Lucille Bridges, Mother Of Anti-Segregation Icon Ruby Bridges, Dies At 86

U.S. Deputy Marshals escort 6-year-old Ruby Bridges from William Frantz Elementary School in New Orleans, in this November 1960, file photo. Bridges has authored a picture book to explain that long-ago experience to the youngest readers. (AP Photo/File)

Uncredited / AP

Lucille Bridges, who in 1960 braved a gauntlet of threats and racist slurs to escort her daughter to a formerly all-white school in New Orleans in what became a symbol of opposition to segregation, has died at age 86.

Civil rights activist Ruby Bridges, who walked up the stairs of William Frantz Elementary School six decades ago to become its first Black student, announced her mother’s death on Instagram late Tuesday. She included a photo showing mother and daughter holding hands as they exited the school, flanked by U.S. marshals.

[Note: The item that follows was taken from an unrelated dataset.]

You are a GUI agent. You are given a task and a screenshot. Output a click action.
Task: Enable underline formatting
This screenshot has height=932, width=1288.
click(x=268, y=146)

“Today our country lost a hero. Brave, progressive, a champion for change. She helped alter the course of so many lives by setting me out on my path as a six year old little girl. Our nation lost a Mother of the Civil Rights Movement today. And I lost my mom. I love you and am grateful for you. May you Rest In Peace,” wrote Ruby Bridges, who was memorialized in an iconic painting by Norman Rockwell depicting her, notebook and ruler in hand and accompanied by burly marshals, walking past a wall scrawled with a racial epithet.